------ DATA SECTION

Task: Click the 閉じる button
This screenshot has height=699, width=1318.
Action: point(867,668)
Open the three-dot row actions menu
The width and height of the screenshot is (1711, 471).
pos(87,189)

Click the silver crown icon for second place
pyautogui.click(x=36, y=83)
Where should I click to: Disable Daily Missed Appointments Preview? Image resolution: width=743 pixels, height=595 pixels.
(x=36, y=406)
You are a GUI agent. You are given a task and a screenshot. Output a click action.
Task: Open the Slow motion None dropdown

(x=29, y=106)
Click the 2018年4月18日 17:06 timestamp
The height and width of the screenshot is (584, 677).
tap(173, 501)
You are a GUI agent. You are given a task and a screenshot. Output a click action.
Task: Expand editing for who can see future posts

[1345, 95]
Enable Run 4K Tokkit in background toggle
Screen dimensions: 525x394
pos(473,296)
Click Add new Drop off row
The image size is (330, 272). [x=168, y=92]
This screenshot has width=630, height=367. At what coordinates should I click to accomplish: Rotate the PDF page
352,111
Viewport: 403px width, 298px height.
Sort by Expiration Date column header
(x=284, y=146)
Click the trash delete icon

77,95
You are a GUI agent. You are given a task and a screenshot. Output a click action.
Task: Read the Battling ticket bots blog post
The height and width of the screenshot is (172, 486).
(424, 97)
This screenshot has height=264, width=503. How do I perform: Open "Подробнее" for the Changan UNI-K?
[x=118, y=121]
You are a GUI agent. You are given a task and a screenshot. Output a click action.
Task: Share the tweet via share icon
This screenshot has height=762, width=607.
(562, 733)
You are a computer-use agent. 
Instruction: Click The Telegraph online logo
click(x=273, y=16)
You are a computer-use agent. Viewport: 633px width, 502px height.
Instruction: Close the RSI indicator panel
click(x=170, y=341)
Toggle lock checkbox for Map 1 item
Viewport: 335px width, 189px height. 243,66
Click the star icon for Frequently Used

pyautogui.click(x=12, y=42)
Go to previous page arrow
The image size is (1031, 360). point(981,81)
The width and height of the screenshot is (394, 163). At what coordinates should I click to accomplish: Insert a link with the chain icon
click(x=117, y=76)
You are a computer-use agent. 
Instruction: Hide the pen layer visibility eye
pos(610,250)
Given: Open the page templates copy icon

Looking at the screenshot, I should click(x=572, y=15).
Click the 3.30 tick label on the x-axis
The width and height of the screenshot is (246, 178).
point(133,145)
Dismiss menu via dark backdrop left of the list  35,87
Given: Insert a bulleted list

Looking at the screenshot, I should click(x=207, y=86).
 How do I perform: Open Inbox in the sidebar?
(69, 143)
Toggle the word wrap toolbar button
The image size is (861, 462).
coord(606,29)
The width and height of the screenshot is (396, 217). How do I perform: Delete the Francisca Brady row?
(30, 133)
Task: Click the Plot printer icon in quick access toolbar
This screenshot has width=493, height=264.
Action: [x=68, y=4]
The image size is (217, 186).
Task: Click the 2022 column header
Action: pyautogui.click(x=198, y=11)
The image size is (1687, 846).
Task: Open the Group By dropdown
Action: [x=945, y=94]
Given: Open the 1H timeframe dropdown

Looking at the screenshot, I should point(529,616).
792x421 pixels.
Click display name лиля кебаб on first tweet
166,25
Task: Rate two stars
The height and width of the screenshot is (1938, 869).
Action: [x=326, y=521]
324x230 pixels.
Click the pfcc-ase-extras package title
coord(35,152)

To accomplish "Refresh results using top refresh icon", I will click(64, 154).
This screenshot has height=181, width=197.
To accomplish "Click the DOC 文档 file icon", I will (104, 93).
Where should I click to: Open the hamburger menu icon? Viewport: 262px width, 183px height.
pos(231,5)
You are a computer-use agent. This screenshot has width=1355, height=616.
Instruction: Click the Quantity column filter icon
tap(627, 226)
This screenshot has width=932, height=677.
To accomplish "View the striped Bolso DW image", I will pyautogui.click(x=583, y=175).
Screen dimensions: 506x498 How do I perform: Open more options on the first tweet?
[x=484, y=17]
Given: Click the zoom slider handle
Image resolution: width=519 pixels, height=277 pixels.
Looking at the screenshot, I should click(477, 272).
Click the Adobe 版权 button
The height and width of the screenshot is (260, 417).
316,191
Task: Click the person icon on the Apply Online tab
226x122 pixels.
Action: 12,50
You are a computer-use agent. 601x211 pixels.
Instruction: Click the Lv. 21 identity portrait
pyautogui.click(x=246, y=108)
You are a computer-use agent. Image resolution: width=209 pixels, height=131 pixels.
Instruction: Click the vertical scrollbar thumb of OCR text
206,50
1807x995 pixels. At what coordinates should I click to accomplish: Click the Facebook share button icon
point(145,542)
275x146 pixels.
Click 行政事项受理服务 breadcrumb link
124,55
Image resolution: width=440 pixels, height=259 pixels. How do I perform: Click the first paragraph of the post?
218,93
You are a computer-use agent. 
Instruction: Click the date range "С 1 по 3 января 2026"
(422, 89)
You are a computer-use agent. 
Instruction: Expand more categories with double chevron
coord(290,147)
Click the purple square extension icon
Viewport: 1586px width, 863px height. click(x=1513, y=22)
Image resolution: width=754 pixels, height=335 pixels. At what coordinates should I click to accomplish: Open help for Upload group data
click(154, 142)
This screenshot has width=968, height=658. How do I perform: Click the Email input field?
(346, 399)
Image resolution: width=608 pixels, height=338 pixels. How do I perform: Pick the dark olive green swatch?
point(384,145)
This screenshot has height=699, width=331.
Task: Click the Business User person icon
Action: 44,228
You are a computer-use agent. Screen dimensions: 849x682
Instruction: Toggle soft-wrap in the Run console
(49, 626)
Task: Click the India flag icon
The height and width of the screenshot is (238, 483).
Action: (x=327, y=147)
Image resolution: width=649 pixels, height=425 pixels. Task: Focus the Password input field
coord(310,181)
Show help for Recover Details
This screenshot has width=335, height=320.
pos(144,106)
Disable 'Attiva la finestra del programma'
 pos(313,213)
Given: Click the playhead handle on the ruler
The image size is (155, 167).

------------

◆ **WHAT THIS TASK INVOLVES**
Scan the records above for the word "will". Copy each line that has it.

◆ **SOLUTION FOR THIS EXERCISE**
To accomplish "Refresh results using top refresh icon", I will click(64, 154).
To accomplish "Click the DOC 文档 file icon", I will (104, 93).
To accomplish "View the striped Bolso DW image", I will pyautogui.click(x=583, y=175).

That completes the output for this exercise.